There will be controversy because huge tracts of trees will be removed within easy sight of many back yards, the Forest Service says. But the pain will be short-lived. Even opponents of the plan generally agree the beetle problem may require logging where the national forest and cities meet.
“Folks, when they are deciding how they feel, need to keep in mind the Forest Service is trying to make things better. It’s going to require some pain up front,” says Stefany Bales of the Intermountain Forest Industry Association.
The industry is serious about taking good care of the environment and producing vibrant, healthy forests that are good for fish, wildlife, people and timber production, Bales contends. If the public chooses to support the proposed logging, “they get both a healthier ecosystem and the wood products they demand.”
Better left alone?
Longtime University of Idaho entomologist Art Partridge believes the logging will make the beetle problems worse.

○ ○ ○ ○ ○ ○ ○

Task instructions | Copy the part of the logging text that opens with the words containing "The industry is" and closes with "beetle problems worse.", substituting "more resilient ecosystem" for "healthier ecosystem". The rows are not needed for working with the logging text.

Collected data |
○ ○ ○ ○ ○ ○ ○

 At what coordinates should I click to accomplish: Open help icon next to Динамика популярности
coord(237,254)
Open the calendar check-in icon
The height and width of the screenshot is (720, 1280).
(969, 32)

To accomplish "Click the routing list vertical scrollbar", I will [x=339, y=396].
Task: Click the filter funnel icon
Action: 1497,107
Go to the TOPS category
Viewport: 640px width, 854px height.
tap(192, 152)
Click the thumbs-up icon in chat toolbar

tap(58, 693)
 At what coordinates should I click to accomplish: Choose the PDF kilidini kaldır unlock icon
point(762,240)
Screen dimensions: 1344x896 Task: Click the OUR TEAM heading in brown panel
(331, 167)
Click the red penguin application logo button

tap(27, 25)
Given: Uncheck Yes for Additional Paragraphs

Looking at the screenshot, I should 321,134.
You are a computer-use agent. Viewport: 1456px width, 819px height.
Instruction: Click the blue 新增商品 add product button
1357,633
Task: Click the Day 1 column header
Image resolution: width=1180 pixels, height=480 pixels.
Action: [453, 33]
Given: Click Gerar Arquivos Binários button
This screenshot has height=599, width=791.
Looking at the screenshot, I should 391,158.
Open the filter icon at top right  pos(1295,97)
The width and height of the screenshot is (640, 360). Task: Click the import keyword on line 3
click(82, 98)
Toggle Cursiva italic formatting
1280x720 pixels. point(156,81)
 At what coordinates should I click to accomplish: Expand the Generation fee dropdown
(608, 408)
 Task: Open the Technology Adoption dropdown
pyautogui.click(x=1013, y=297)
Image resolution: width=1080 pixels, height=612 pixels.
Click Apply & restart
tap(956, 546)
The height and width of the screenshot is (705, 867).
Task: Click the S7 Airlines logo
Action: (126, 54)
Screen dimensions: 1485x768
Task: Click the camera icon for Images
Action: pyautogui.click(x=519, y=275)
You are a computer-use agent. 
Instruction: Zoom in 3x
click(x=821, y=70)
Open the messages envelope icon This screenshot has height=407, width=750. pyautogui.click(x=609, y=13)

○ ○ ○ ○ ○ ○ ○

Solution to this exercise |
The industry is serious about taking good care of the environment and producing vibrant, healthy forests that are good for fish, wildlife, people and timber production, Bales contends. If the public chooses to support the proposed logging, “they get both a more resilient ecosystem and the wood products they demand.”
Better left alone?
Longtime University of Idaho entomologist Art Partridge believes the logging will make the beetle problems worse.